Frozen Rhubarb Puree
by Diane R.
Barbecue Sauce On Ribs
Make frozen rhubarb puree over the summer months and in the winter you will be very happy to have it on hand.
When it's time to harvest, which can be any number of times over the season, sometimes there's too much it seems if you are one of the lucky ones. It can be chopped and frozen, or used immediately in a recipe.
Why not make a nice rhubarb sauce and save yourself time later on? Enjoy your rhubarb produce all year long.
We find that if we add different ingredients to some of it, it's a ready-made topping suitable for what we are eating at the time.

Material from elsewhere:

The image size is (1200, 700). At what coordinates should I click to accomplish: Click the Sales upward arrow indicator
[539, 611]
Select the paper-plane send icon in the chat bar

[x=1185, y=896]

You can add a little ginger, or orange juice which makes it quite nice as a filling for a tart-shell.
Keep it plain for on toast, to eat by itself, or as a topping on ice-cream.

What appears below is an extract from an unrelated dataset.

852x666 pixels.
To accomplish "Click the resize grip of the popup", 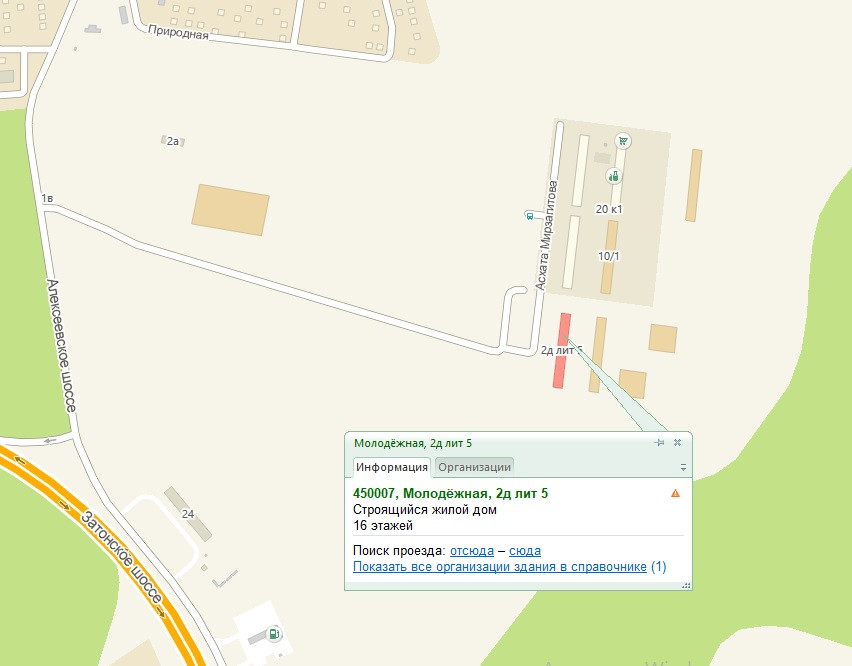I will click(x=686, y=585).
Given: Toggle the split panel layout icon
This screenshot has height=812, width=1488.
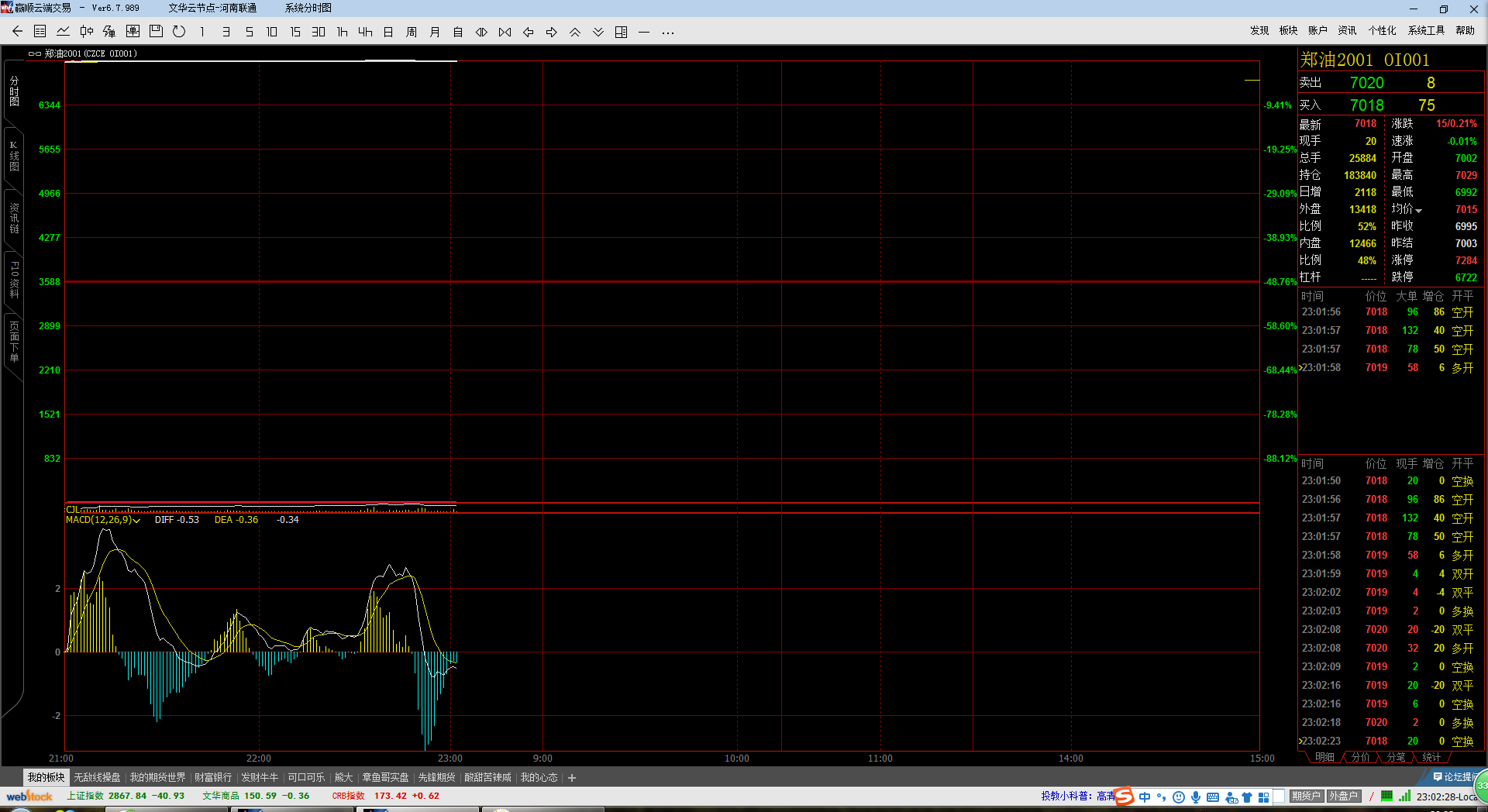Looking at the screenshot, I should point(622,32).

Add some maple syrup, a little garlic, ketchup and mustard and you have an instantly ready-made grilling sauce for ribs or a nice addition to chicken or pork tenderloin.

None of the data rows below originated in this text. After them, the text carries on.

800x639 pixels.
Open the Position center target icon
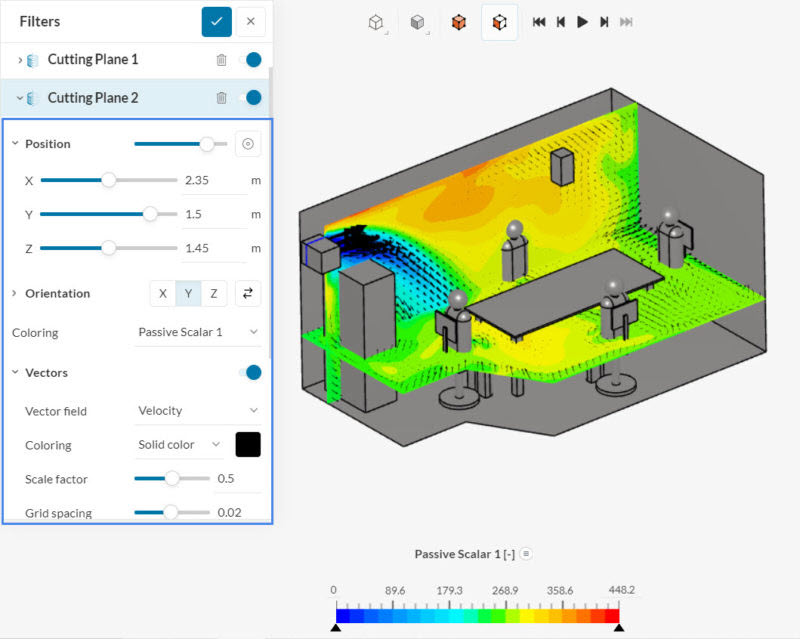tap(247, 143)
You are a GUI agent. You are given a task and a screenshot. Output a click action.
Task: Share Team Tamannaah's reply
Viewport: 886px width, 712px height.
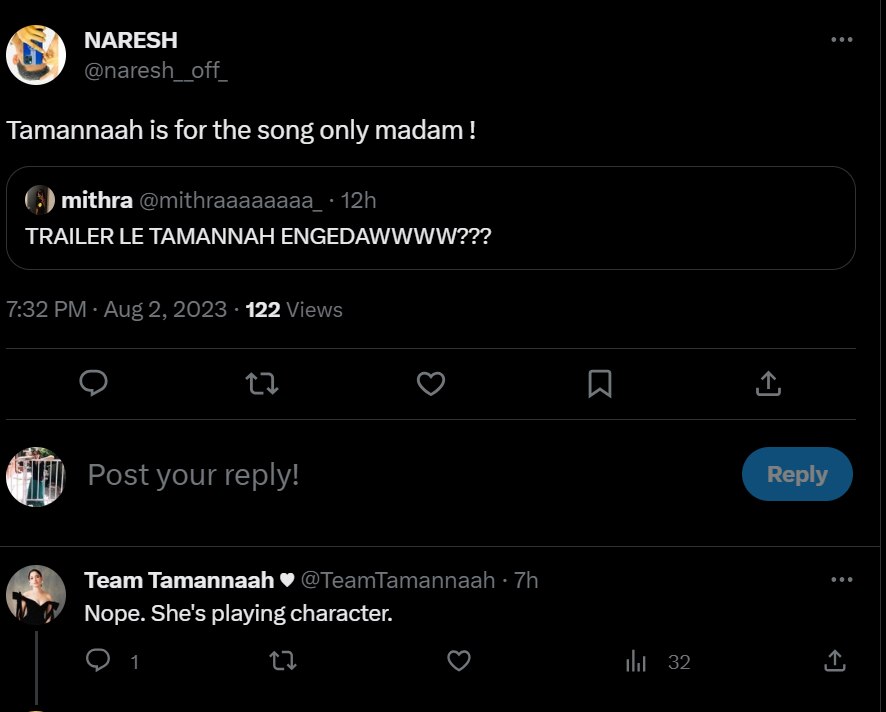point(834,661)
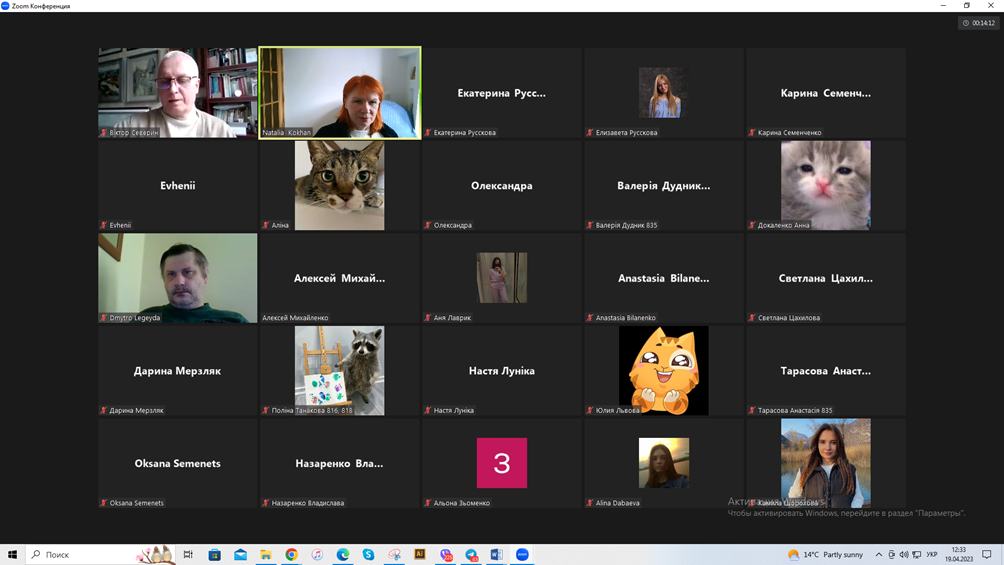Click the meeting timer showing 00:14:12
The image size is (1004, 565).
(978, 23)
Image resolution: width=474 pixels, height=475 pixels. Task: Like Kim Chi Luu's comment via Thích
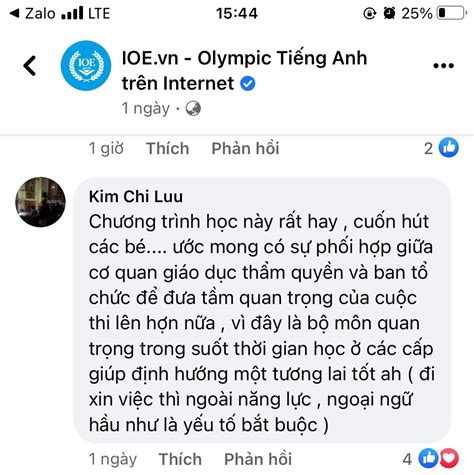(x=180, y=459)
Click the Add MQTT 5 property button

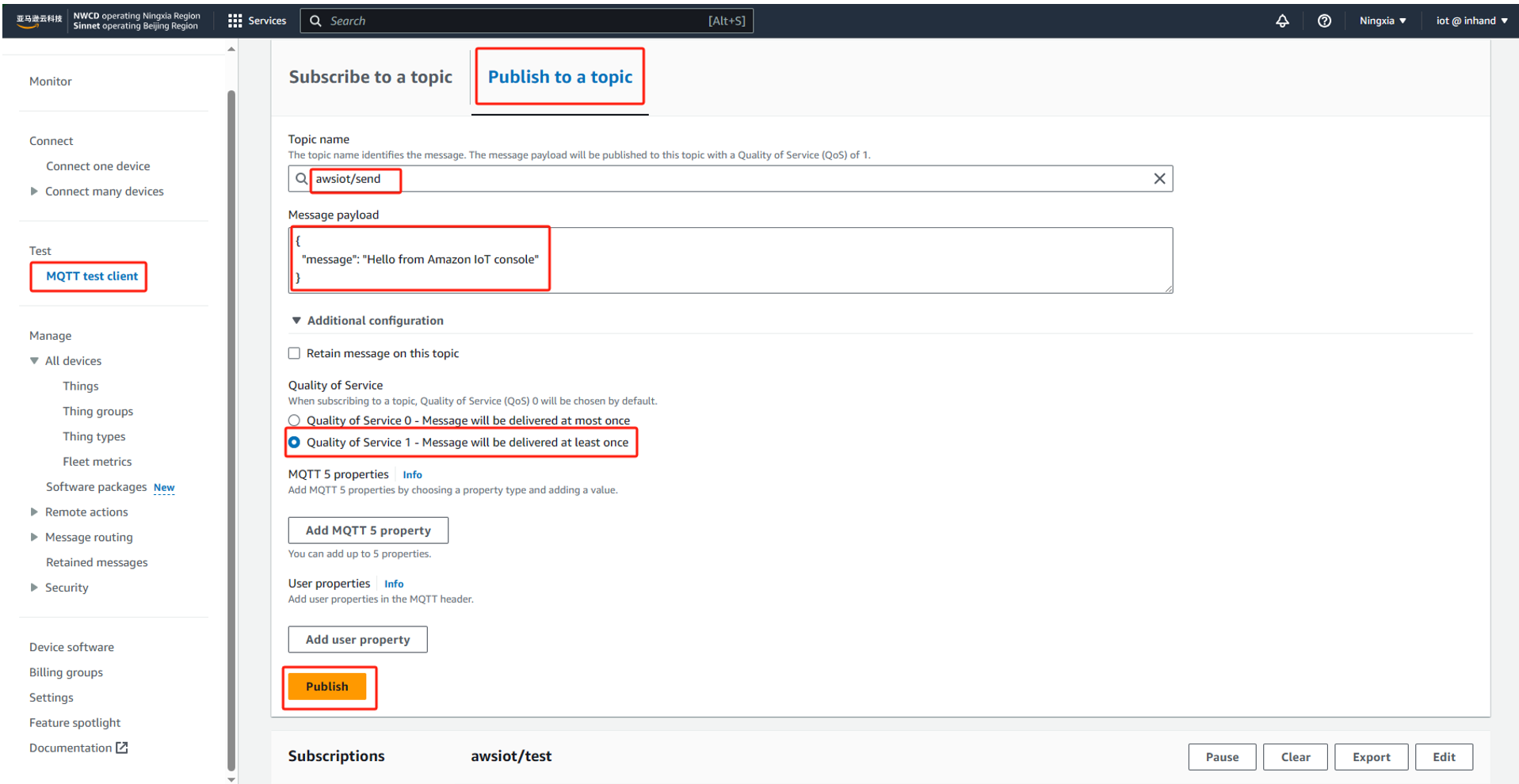coord(368,531)
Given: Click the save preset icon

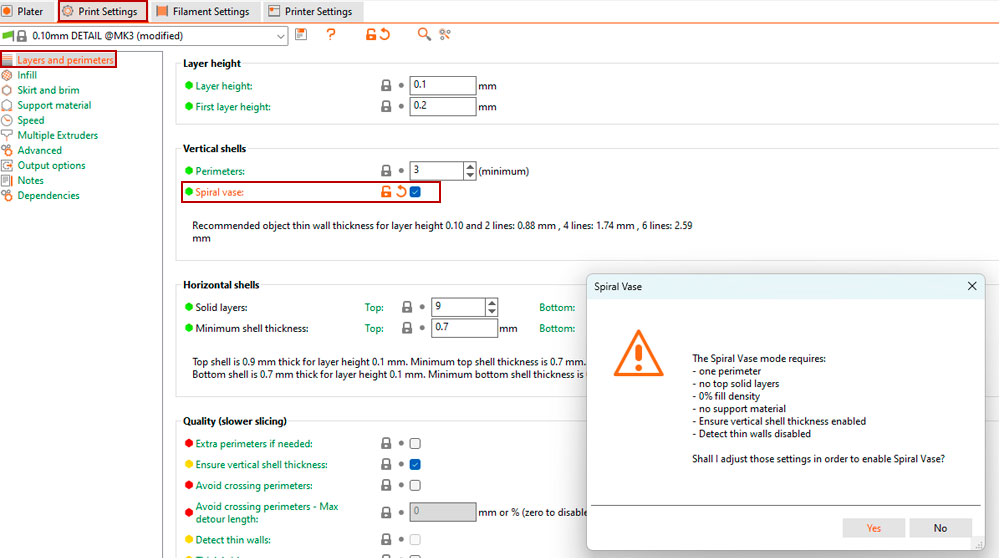Looking at the screenshot, I should point(301,35).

Keep it plain as you make it and do whatever you want with it later when you heat it up.
Frozen rhubarb puree in any form is very nice to have when rhubarb is not in season and very simple to do.
Method for making frozen puree:
Take any number of rhubarb stalks you have and cut them up into small pieces, about a half inch in size.
In a heavy saucepan, add sugar to taste - about 2/3 of a cup plus 1/4 cup of water.
Let it sit for 15 minutes so the sugar will start to draw out the juice from the rhubarb. Give it a stir to combine it all well.
Over medium heat, bring to a boil and stir it occasionally while it slowly simmers. If you are adding in any particular flavors you can add those now in too.
It will take about 30 minutes to cook down and thicken into a lovely puree.
Remove from the heat and let it cool until it's completely at room temperature.
Pour the puree into plastic containers or freezer bags. Be sure to label them if you added other specific ingredients and then freeze.
When you need it, just thaw the frozen rhubarb puree out on your counter. You can reheat or use it cold.
This will store well in the fridge for a week.